┌────────

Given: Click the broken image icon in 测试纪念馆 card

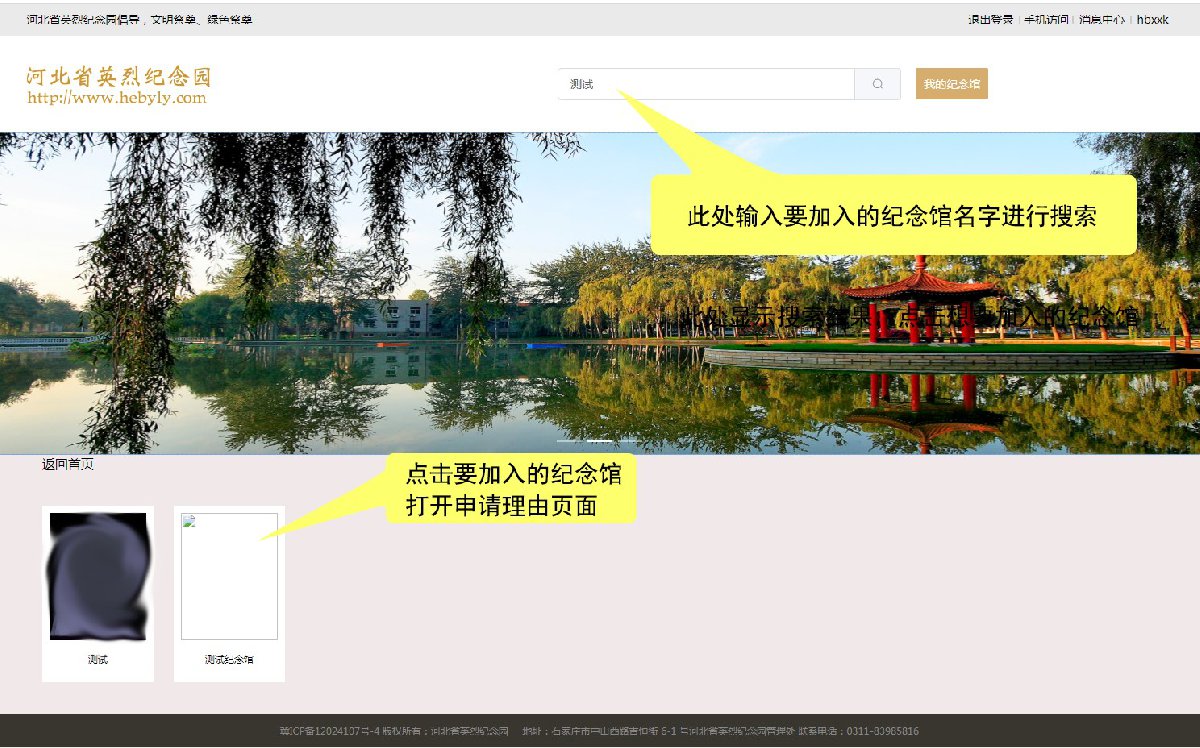Looking at the screenshot, I should [187, 520].
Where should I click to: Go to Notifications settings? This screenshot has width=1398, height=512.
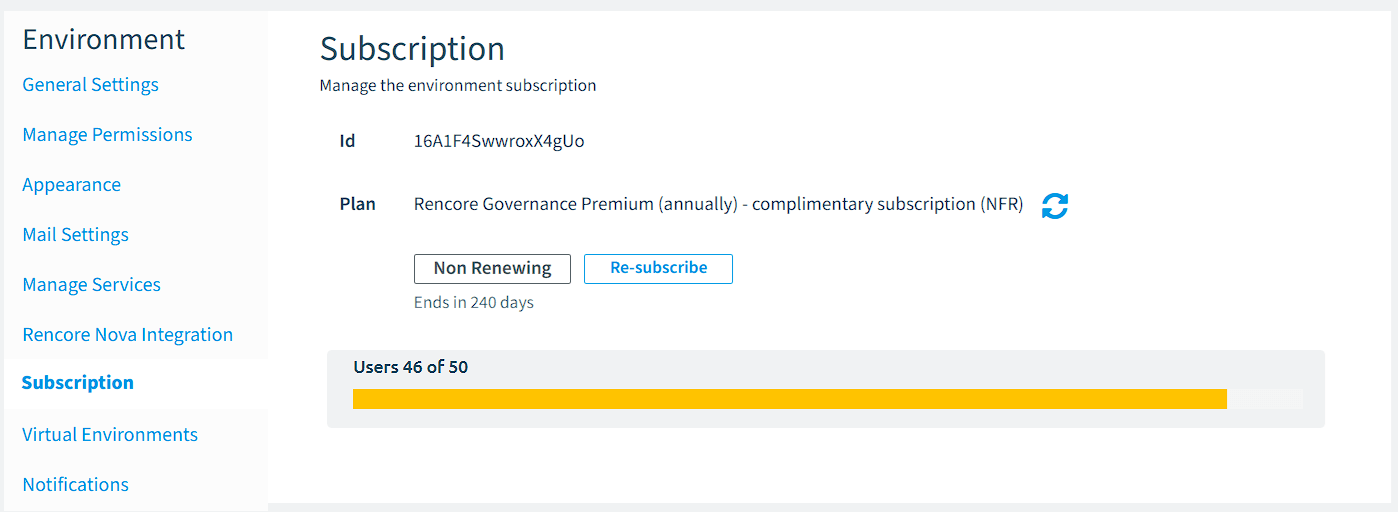(76, 485)
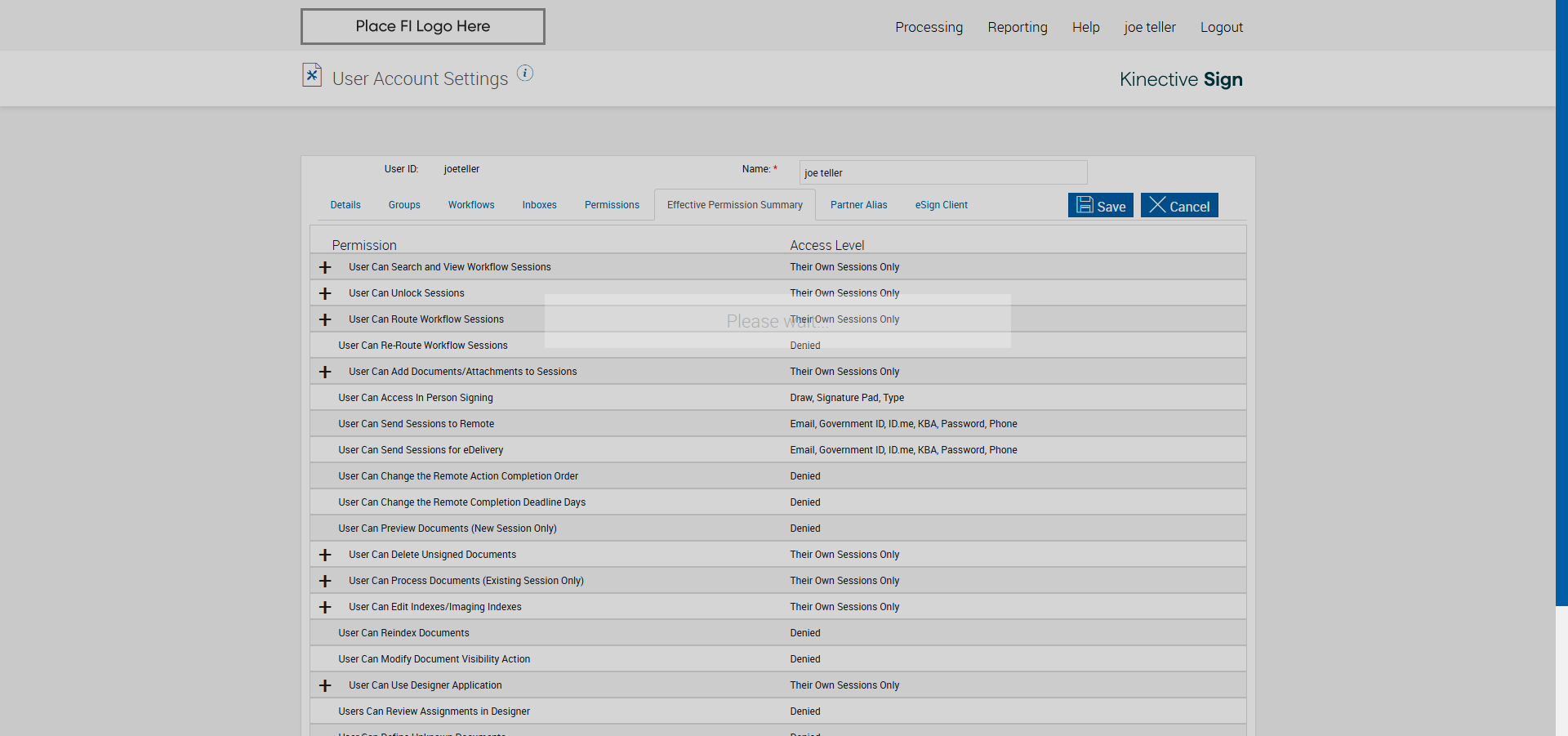Image resolution: width=1568 pixels, height=736 pixels.
Task: Click the User Account Settings page icon
Action: 312,75
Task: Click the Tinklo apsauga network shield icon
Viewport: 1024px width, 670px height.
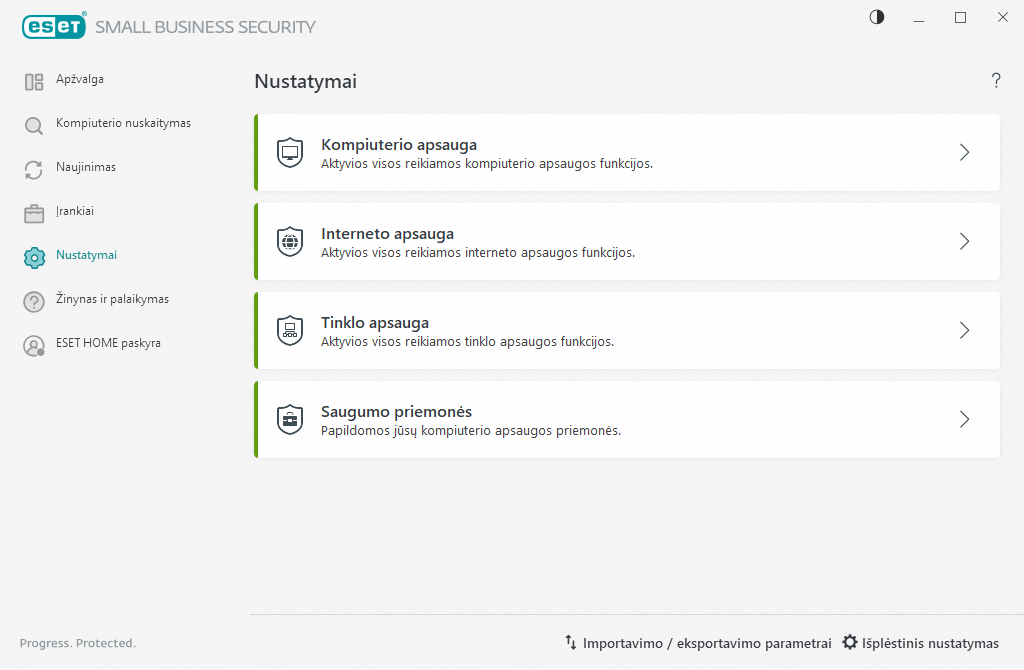Action: click(x=289, y=331)
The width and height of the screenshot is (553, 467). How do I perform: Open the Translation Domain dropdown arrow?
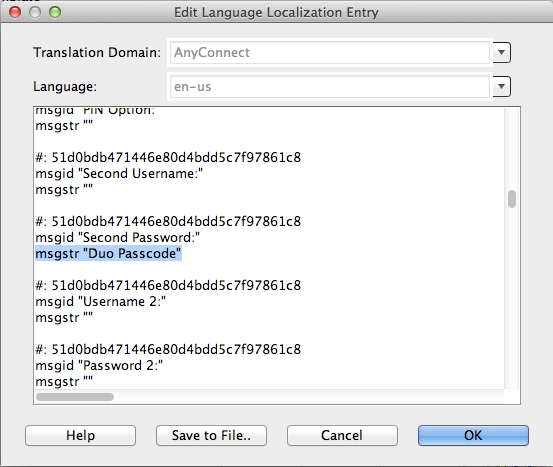tap(502, 53)
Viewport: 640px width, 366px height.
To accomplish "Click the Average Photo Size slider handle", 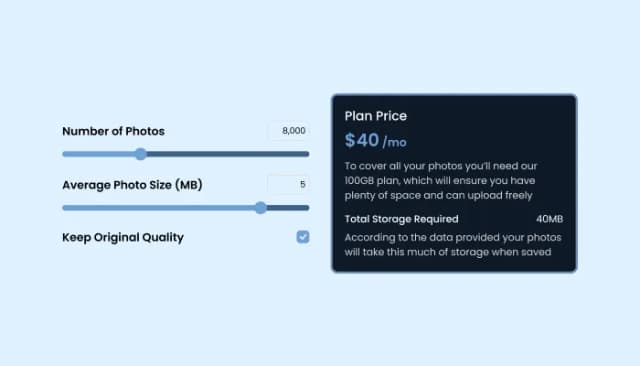I will pos(260,208).
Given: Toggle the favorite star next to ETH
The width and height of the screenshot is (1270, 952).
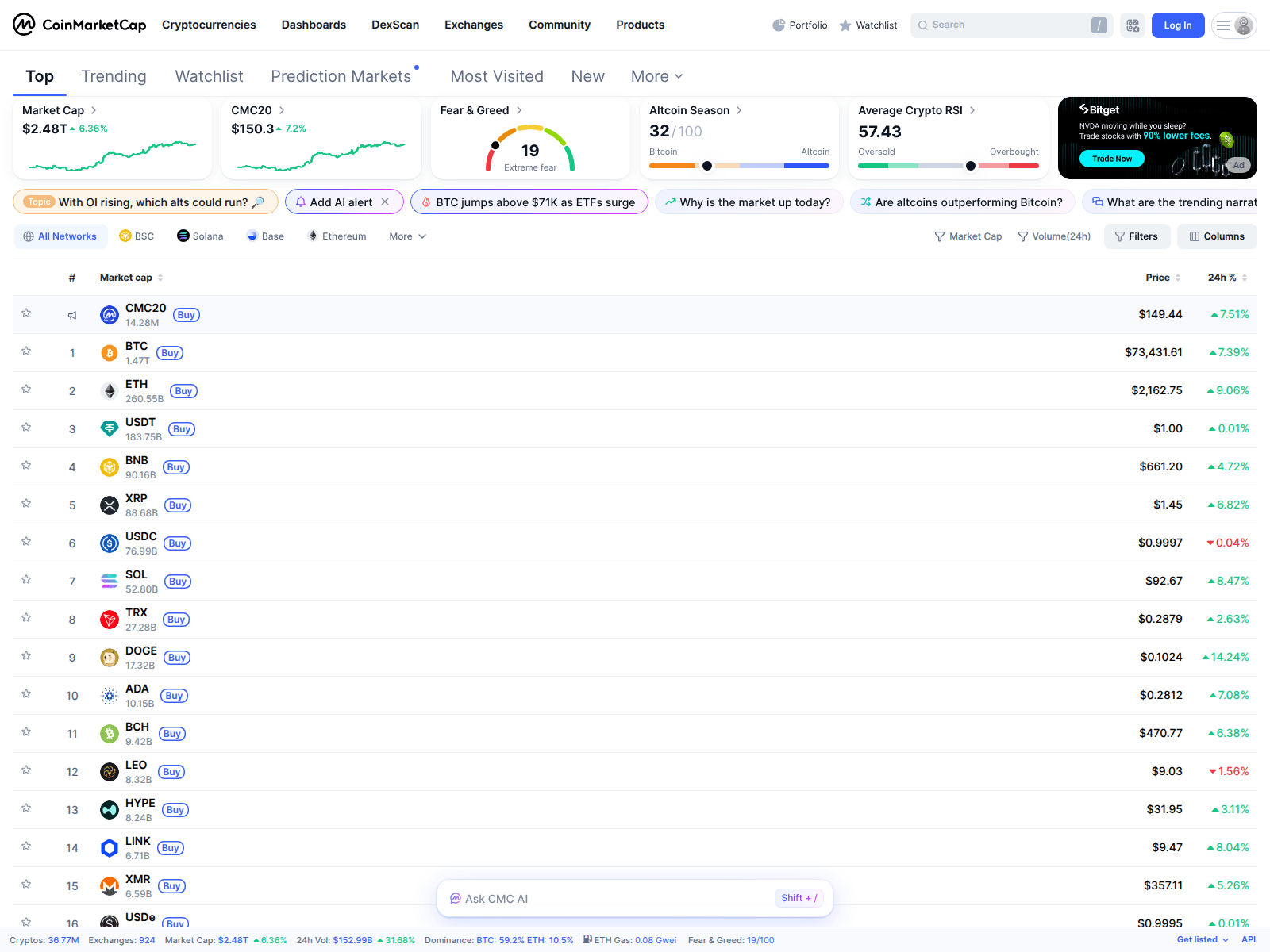Looking at the screenshot, I should (26, 390).
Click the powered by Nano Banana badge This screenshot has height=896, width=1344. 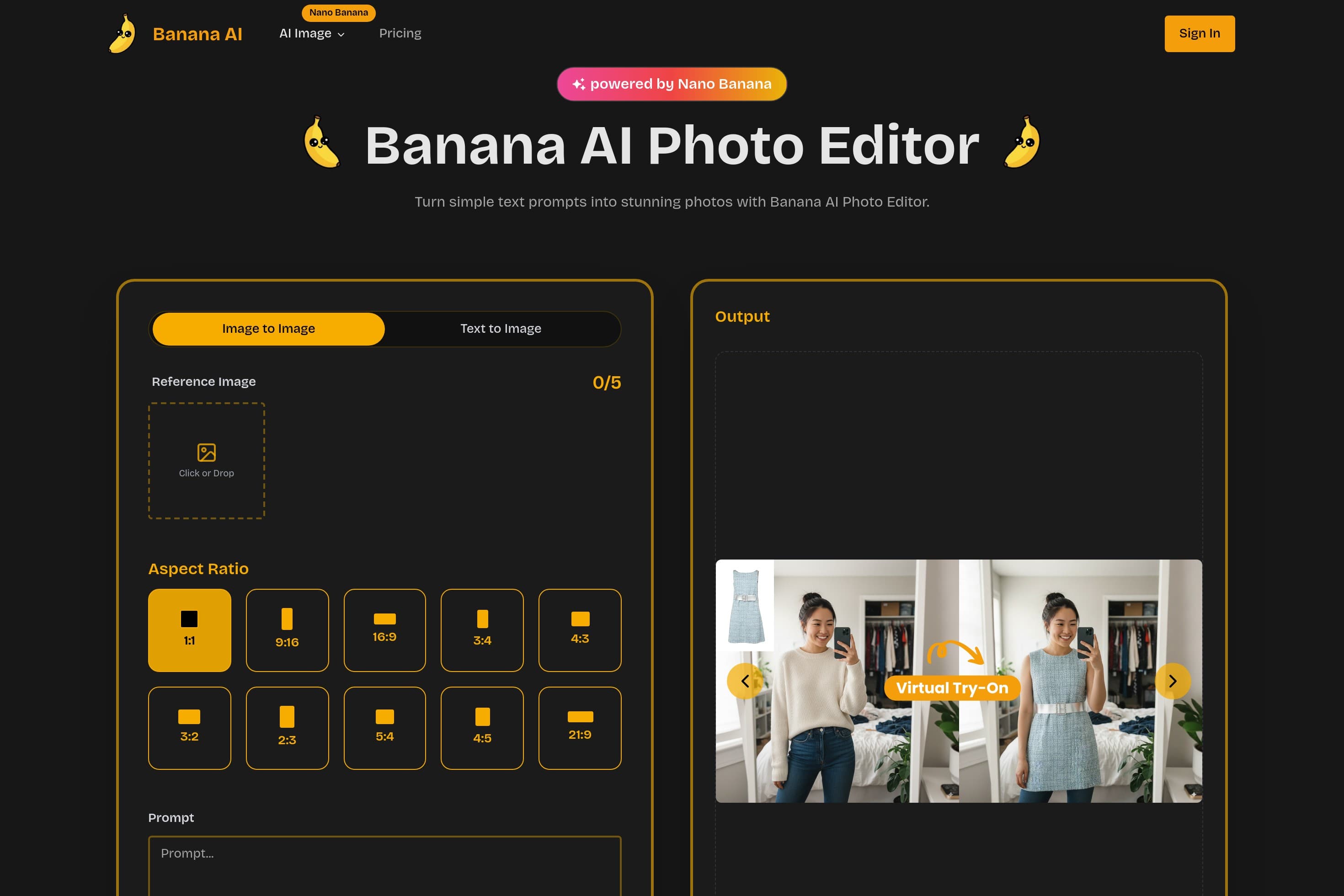click(x=672, y=83)
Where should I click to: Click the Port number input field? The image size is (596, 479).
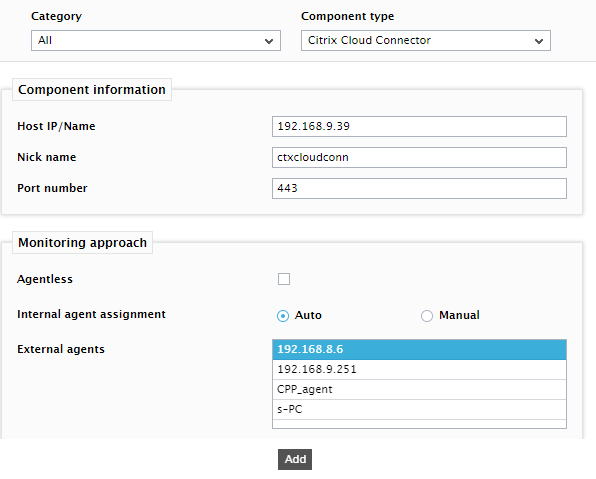pyautogui.click(x=419, y=189)
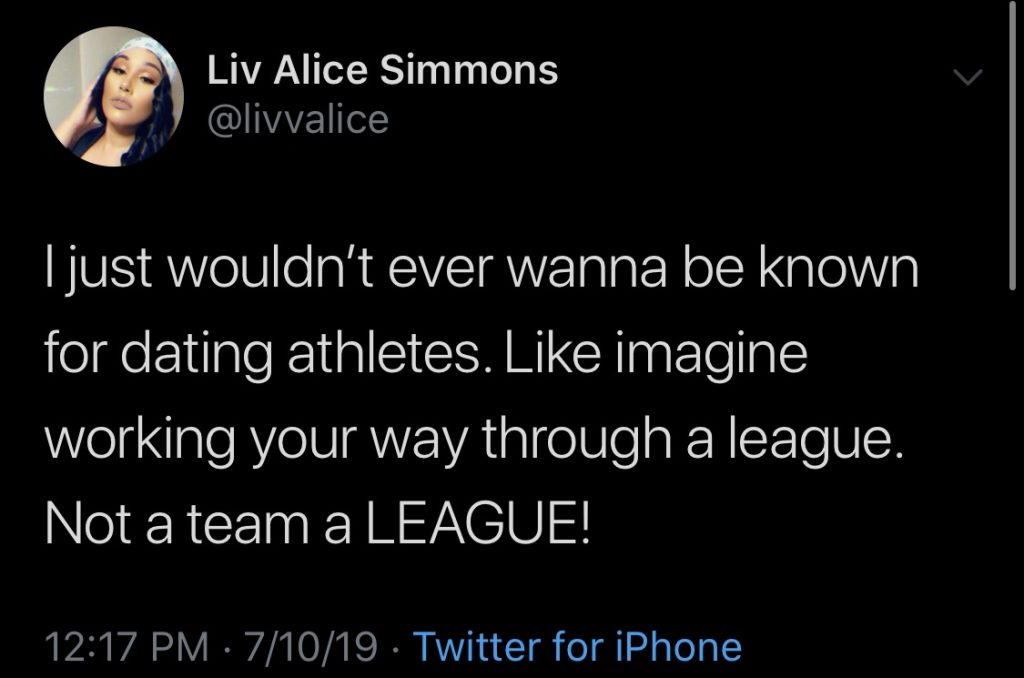Click the 7/10/19 date text
Image resolution: width=1024 pixels, height=678 pixels.
click(x=311, y=646)
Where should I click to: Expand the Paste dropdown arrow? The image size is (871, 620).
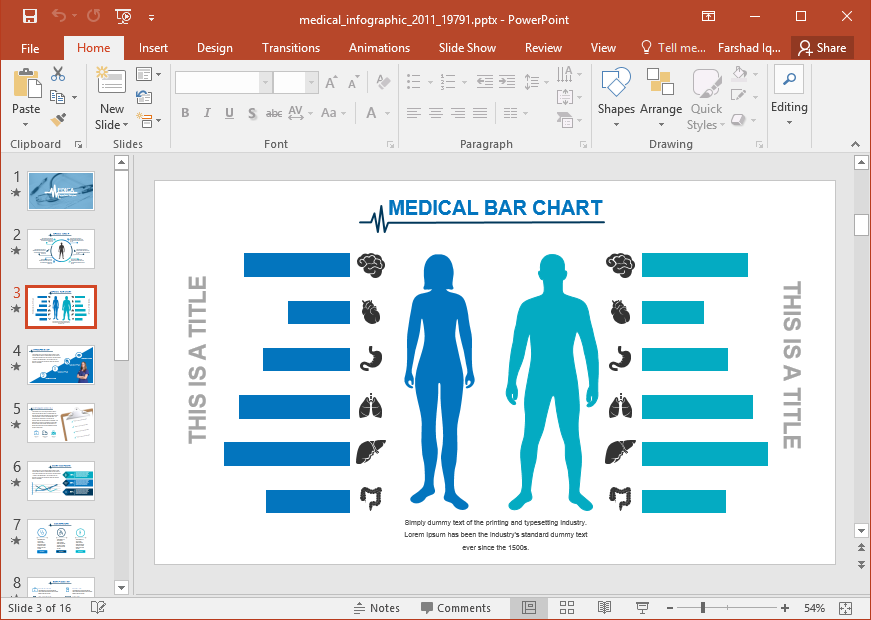[x=26, y=125]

└────────

§ Your goal: Write out the records above from their first line through the line that contains "Action: click(x=289, y=331)", including both of those lines. Leave the pictures out of your answer.

§ Result of this exercise:
Given: Click the broken image icon in 测试纪念馆 card

Looking at the screenshot, I should [187, 520].
Where should I click to: Go to Notifications settings? This screenshot has width=1398, height=512.
(76, 485)
Image resolution: width=1568 pixels, height=736 pixels.
Task: Click the User Account Settings page icon
Action: 312,75
Task: Click the Tinklo apsauga network shield icon
Viewport: 1024px width, 670px height.
Action: click(x=289, y=331)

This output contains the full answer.